— Start of Stored records —

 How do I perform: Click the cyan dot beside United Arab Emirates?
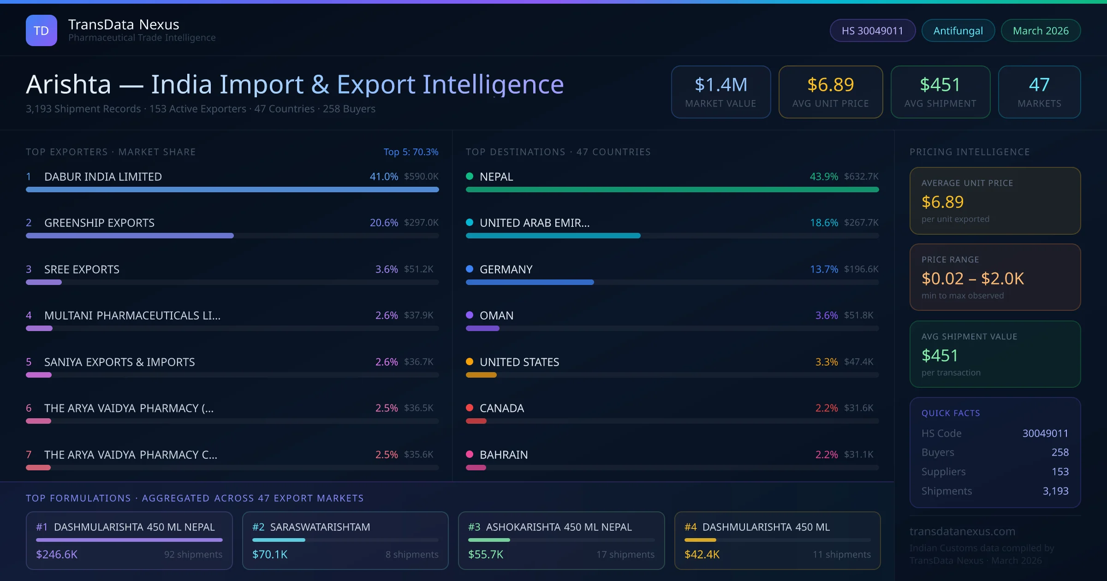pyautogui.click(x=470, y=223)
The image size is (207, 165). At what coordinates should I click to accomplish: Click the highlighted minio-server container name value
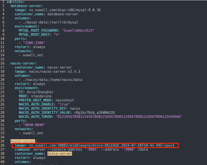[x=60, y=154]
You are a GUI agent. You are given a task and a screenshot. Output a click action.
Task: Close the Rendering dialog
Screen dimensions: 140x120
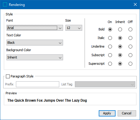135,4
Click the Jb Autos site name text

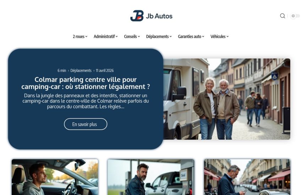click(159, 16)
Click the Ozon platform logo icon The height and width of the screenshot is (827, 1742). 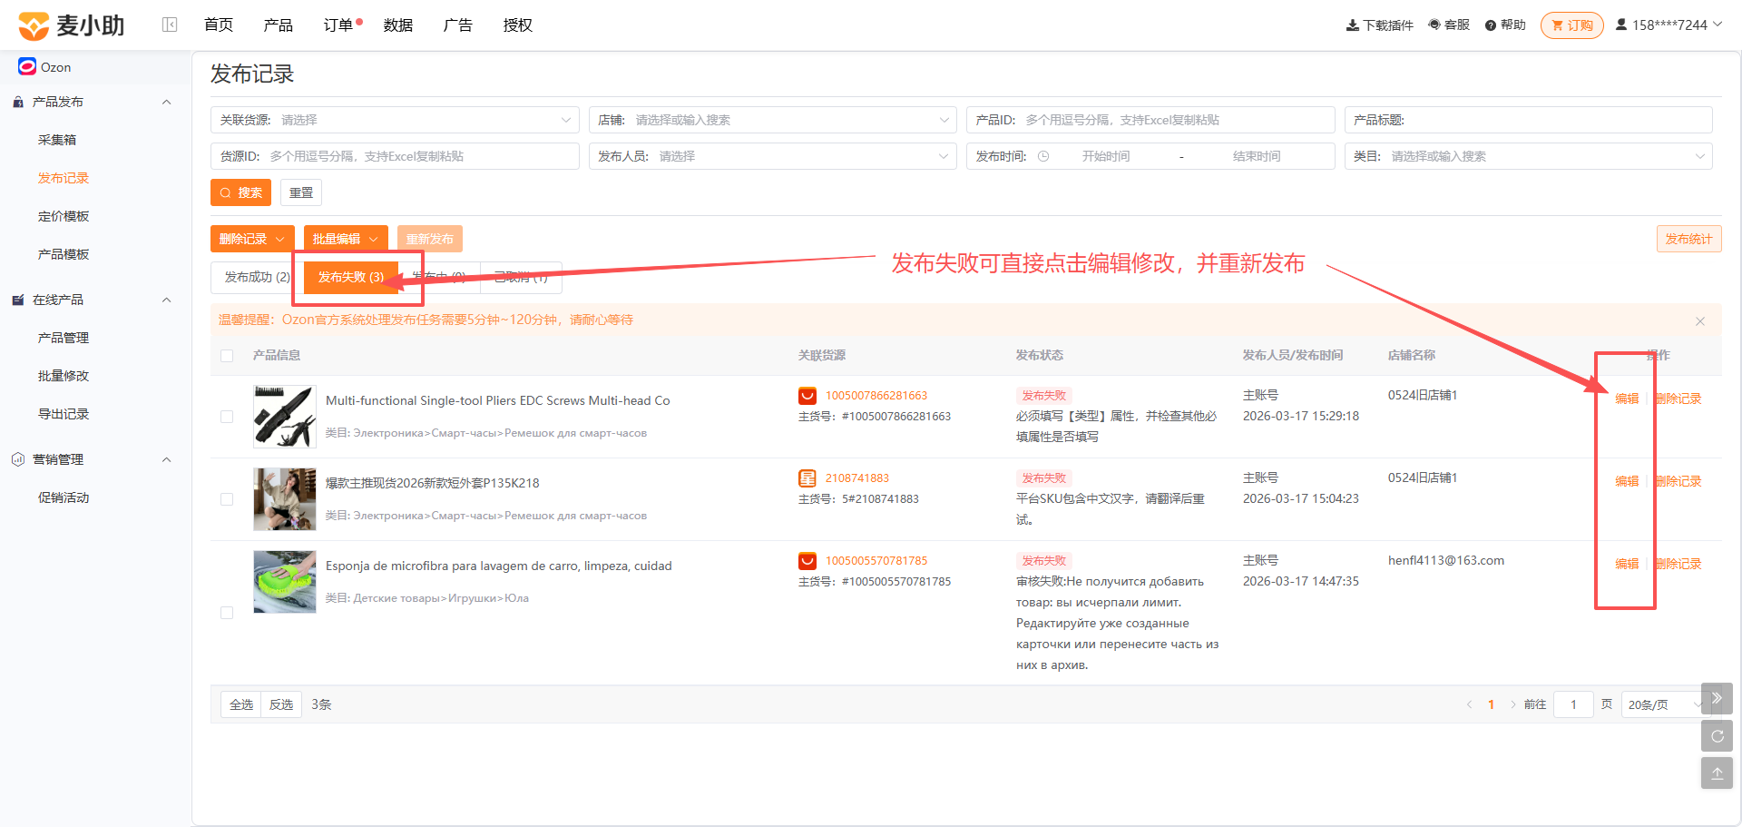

— End of Stored records —
— Start of Stored records —

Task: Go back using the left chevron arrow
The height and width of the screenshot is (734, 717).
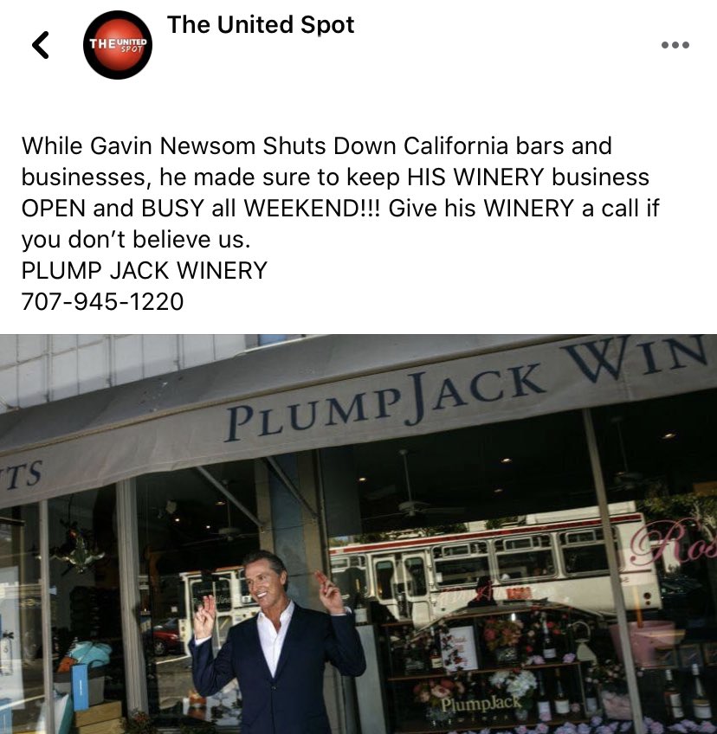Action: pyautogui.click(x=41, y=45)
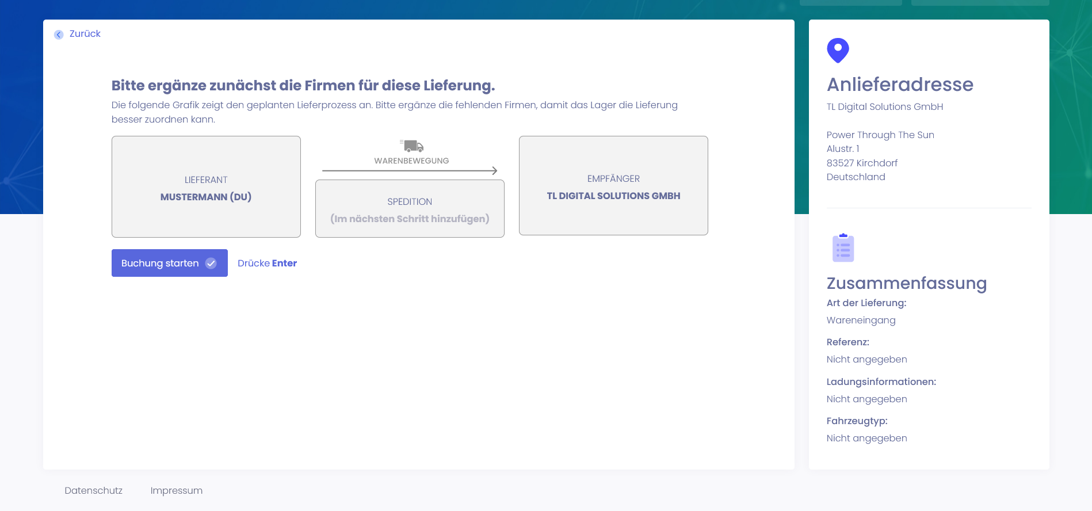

— End of Stored records —

### Work required:
Please rewrite the records above, from the line with "How do I perform: Click" to the line with "Click the Ozon", as a Markdown table with a Number column and a Text column, skipping blank lines and leaving out the pictures.

### Answer to this task:
| Number | Text |
|---|---|
| 1 |  How do I perform: Click the cyan dot beside United Arab Emirates? |
| 2 | pyautogui.click(x=470, y=223) |
| 3 | The image size is (207, 165). At what coordinates should I click to accomplish: Click the highlighted minio-server container name value |
| 4 | [x=60, y=154] |
| 5 | You are a GUI agent. You are given a task and a screenshot. Output a click action. |
| 6 | Task: Close the Rendering dialog |
| 7 | Screen dimensions: 140x120 |
| 8 | 135,4 |
| 9 | Click the Jb Autos site name text |
| 10 | click(159, 16) |
| 11 | Click the Ozon platform logo icon The height and width of the screenshot is (827, 1742).  |